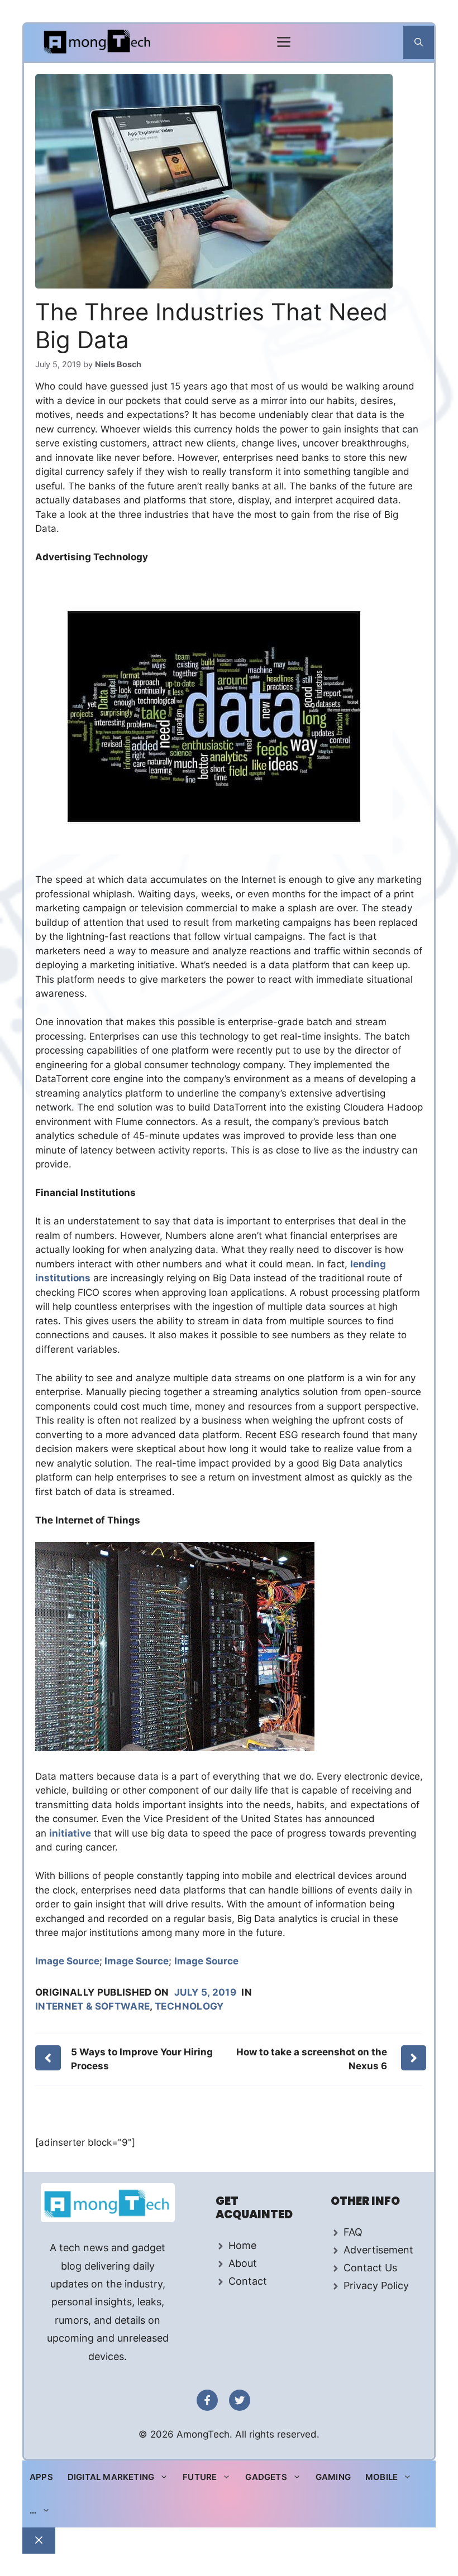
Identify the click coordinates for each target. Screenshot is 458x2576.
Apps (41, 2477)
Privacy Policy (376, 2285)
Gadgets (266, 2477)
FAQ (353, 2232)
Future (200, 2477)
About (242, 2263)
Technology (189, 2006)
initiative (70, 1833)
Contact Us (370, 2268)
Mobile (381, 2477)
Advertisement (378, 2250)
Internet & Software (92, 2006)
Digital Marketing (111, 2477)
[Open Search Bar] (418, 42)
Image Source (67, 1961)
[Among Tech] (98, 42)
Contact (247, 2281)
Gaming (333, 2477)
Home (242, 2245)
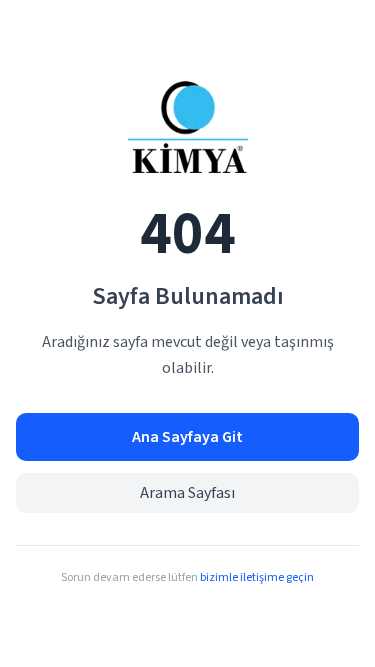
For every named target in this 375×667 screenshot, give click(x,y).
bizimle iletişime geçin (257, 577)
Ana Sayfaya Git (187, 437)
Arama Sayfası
================
> **Your task**
Your reply should consist solely of the lines from the one containing "About (242, 2263)" through the last line of the material, reproduced exactly and without pictures.

> **Response area**
About (242, 2263)
Technology (189, 2006)
initiative (70, 1833)
Contact Us (370, 2268)
Mobile (381, 2477)
Advertisement (378, 2250)
Internet & Software (92, 2006)
Digital Marketing (111, 2477)
[Open Search Bar] (418, 42)
Image Source (67, 1961)
[Among Tech] (98, 42)
Contact (247, 2281)
Gaming (333, 2477)
Home (242, 2245)
For every named target in this 375×667 screenshot, give click(x,y).
bizimle iletişime geçin (257, 577)
Ana Sayfaya Git (187, 437)
Arama Sayfası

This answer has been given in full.